Le public pourra bien voir les images de l'évasion de Rédoiane Faïd, dont une partie a déjà été diffusée. Le détenu avait demandé l'interdiction de leur diffusion dans une procédure d'urgence exceptionnelle. Sa requête a été rejetée.

Le juge des référés de Nanterre (Hauts-de-Seine) a rejeté vendredi la demande de Redoine Faïd qui avait assigné la chaîne M6 pour empêcher la diffusion, dimanche, des images de son évasion spectaculaire de la prison de Sequedin, le 13 avril.

Dans l'ordonnance de référé (procédure d'urgence) que l'AFP a pu consulter, le juge a estimé que la diffusion de ces images, vraisemblablement issues de bandes de vidéosurveillance, dimanche à 23H00 dans l'émission "Enquête exclusive" est "une illustration pertinente du reportage consacré à la violence dans le milieu carcéral dont ces faits d'évasion sont un exemple approprié". Et cette diffusion relève, comme M6 le soutenait, "de la légitime information du public sur un sujet d'intérêt général".

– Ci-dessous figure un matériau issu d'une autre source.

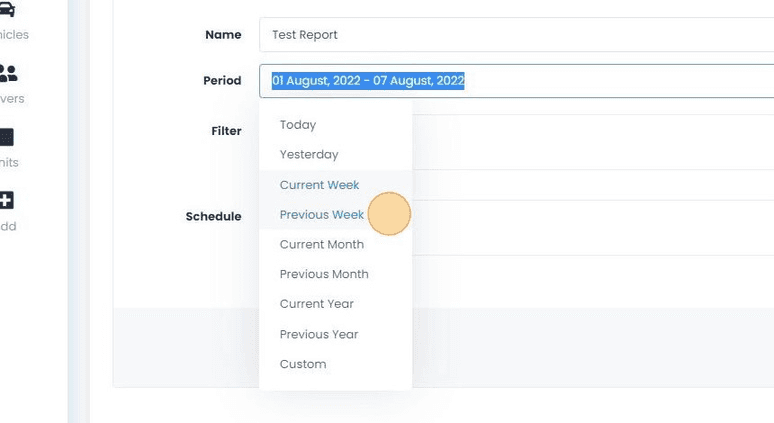Open the Units icon in sidebar

pos(6,137)
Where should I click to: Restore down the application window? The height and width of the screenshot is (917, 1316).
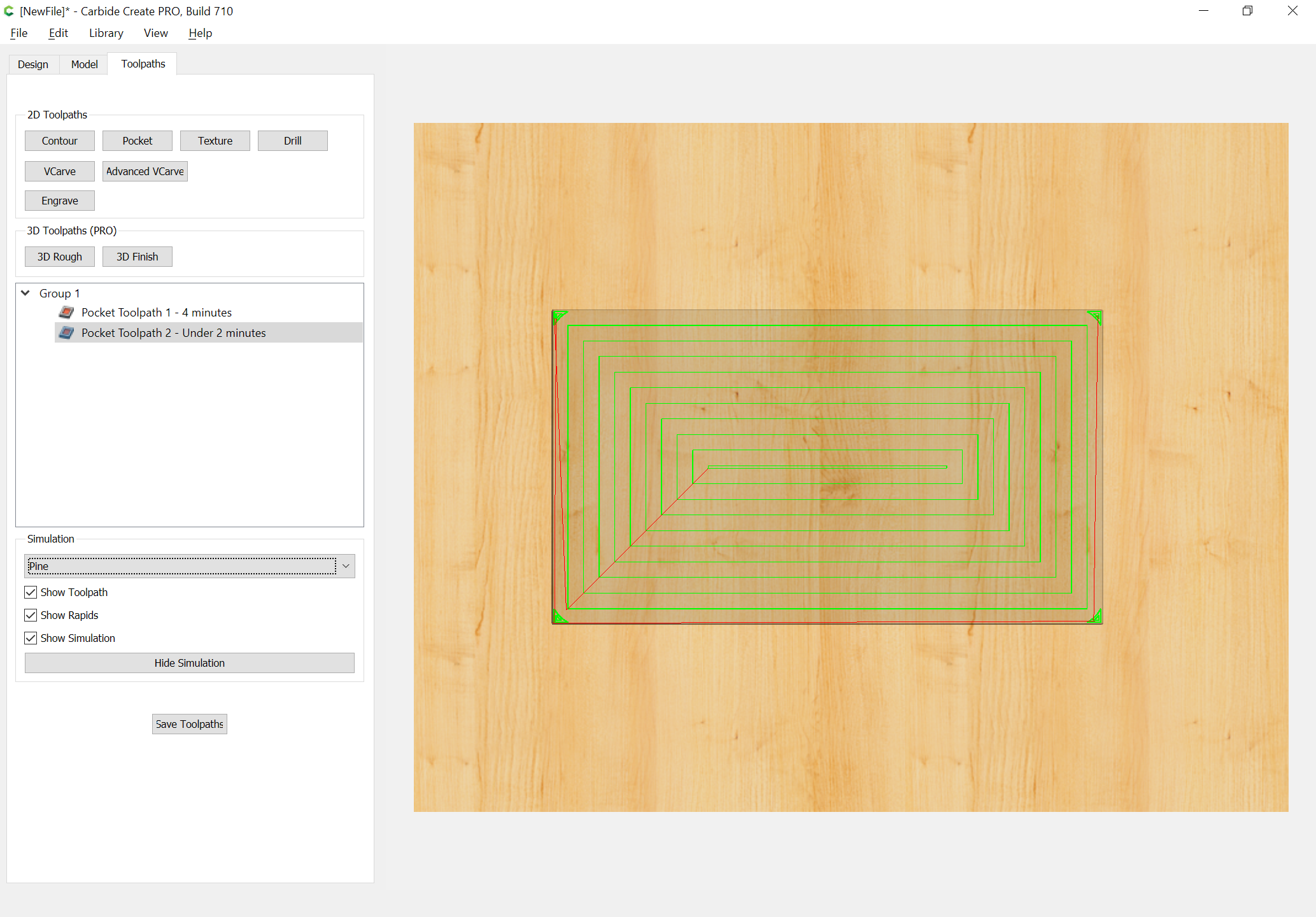[1247, 11]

La chaîne a diffusé "en exclusivité" les premières images de ce reportage lors d'un journal télévisé le 25 octobre. On y voit notamment M. Faïd en train de braquer des surveillants puis de faire exploser plusieurs portes de la prison ainsi qu'une fenêtre. On le voit enfin à l'air libre avec les quatre surveillants qu'il a pris en otages et devait relâcher lors de sa fuite en voiture. Le braqueur présumé, qui a été repris depuis, avait assigné M6 jeudi. Il soutenait que cette diffusion était "une atteinte à son droit à l'image à l'occasion de faits commis à des fins personnelles" et couverts "par le secret de l'instruction", qui "n'ont pas à être révélés au public".Selon lui, ces images "ont pour effet de le jeter en pâture au public, lui causant ainsi un dommage moral irrémédiable".

Le Parquet de Lille a ouvert mardi dernier une information judiciaire pour violation du secret de l'enquête et de l'instruction. La diffusion de ces images sur M6 et TF1 avait suscité de vives critiques de la part de la ministre de la Justice et du syndicat FO pénitentiaire.